== Segment start ==

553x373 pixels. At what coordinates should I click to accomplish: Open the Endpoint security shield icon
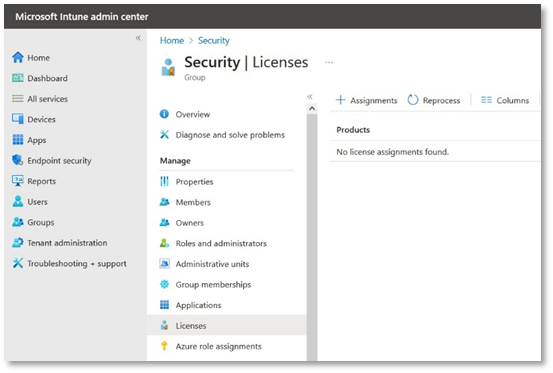pos(17,160)
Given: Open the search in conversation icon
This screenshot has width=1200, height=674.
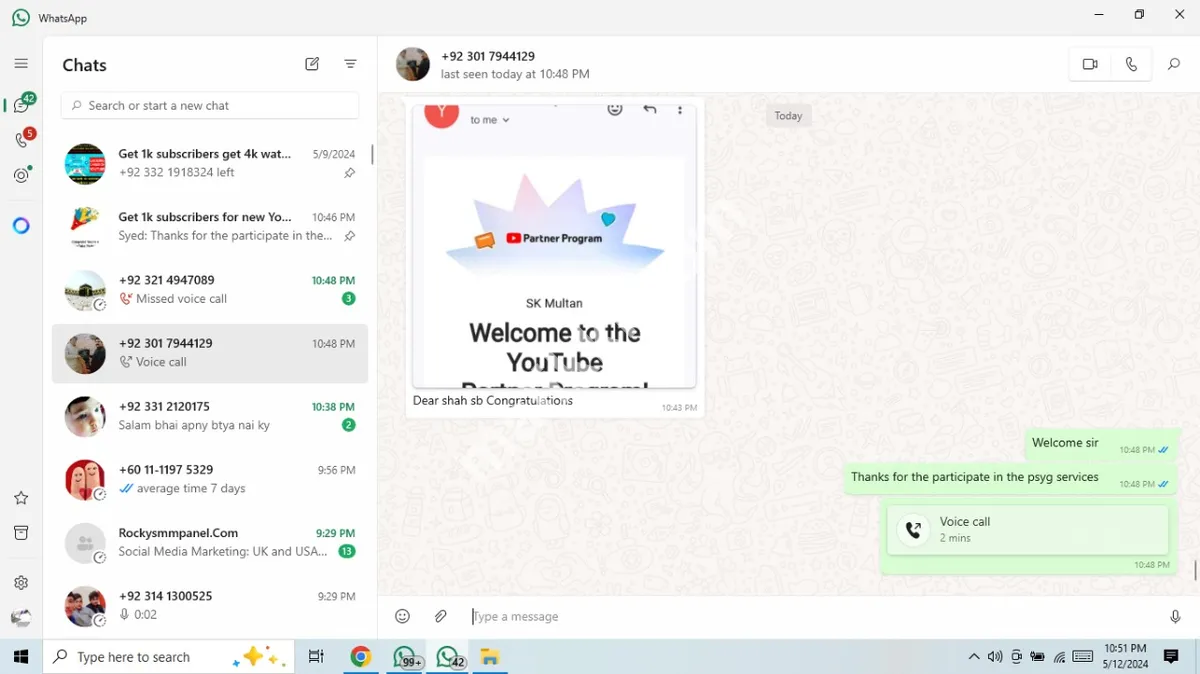Looking at the screenshot, I should point(1174,64).
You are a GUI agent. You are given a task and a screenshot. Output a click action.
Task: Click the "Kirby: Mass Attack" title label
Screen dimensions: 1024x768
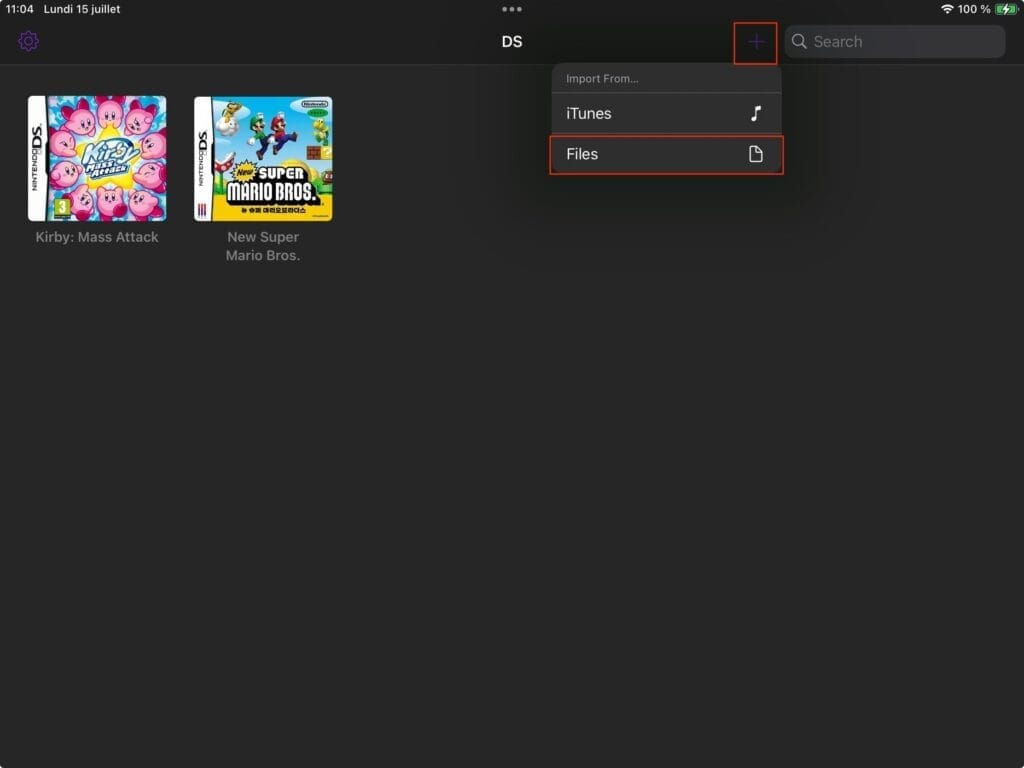97,237
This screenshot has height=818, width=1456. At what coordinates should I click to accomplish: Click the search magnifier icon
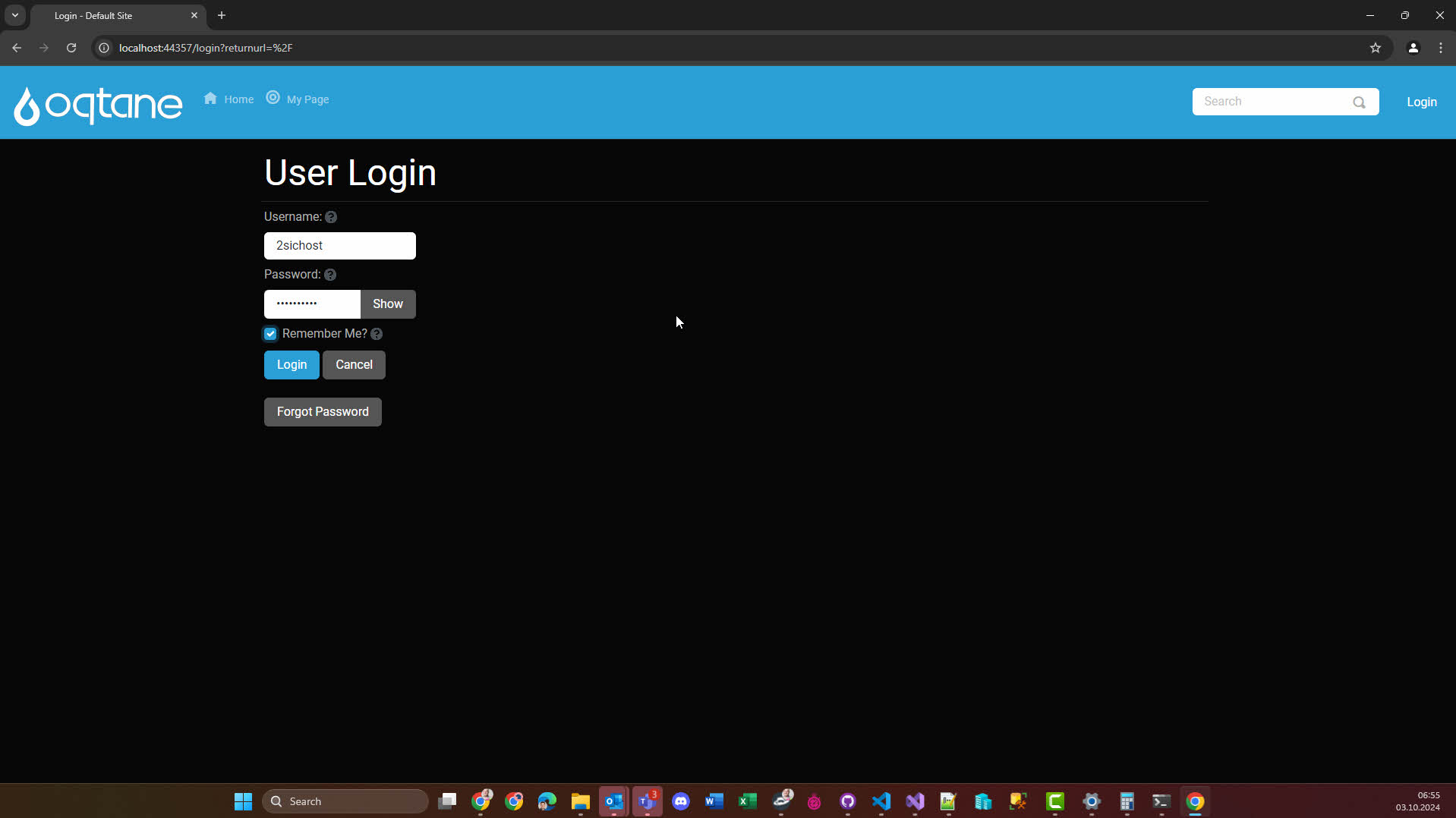point(1359,102)
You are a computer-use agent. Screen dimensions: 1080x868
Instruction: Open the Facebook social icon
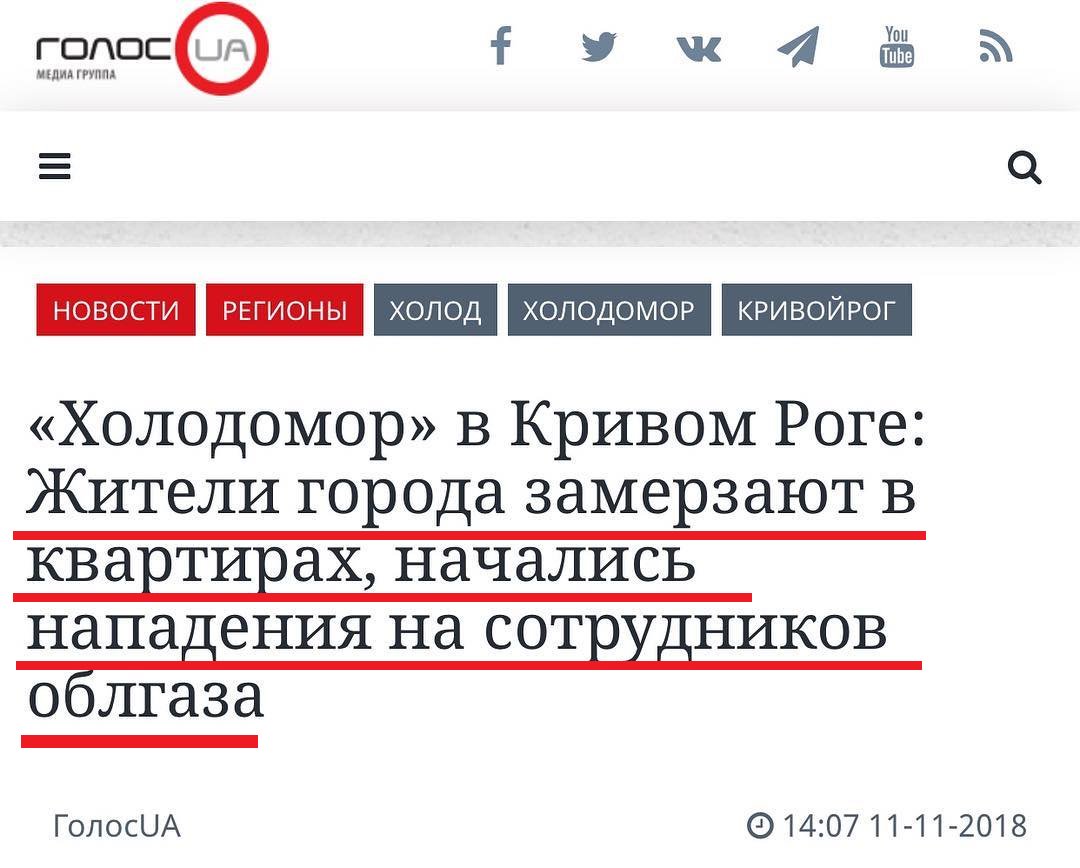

== Segment end ==

Exercise objective: Transcribe the material exactly, leaving every picture out.

Response to the exercise:
553x373 pixels. At what coordinates should I click to accomplish: Open the Endpoint security shield icon
pos(17,160)
Given: Open the search in conversation icon
This screenshot has width=1200, height=674.
Looking at the screenshot, I should point(1174,64).
You are a GUI agent. You are given a task and a screenshot. Output a click action.
Task: Click the "Kirby: Mass Attack" title label
Screen dimensions: 1024x768
97,237
This screenshot has height=818, width=1456. At what coordinates should I click to accomplish: Click the search magnifier icon
point(1359,102)
You are a computer-use agent. Screen dimensions: 1080x868
Instruction: Open the Facebook social icon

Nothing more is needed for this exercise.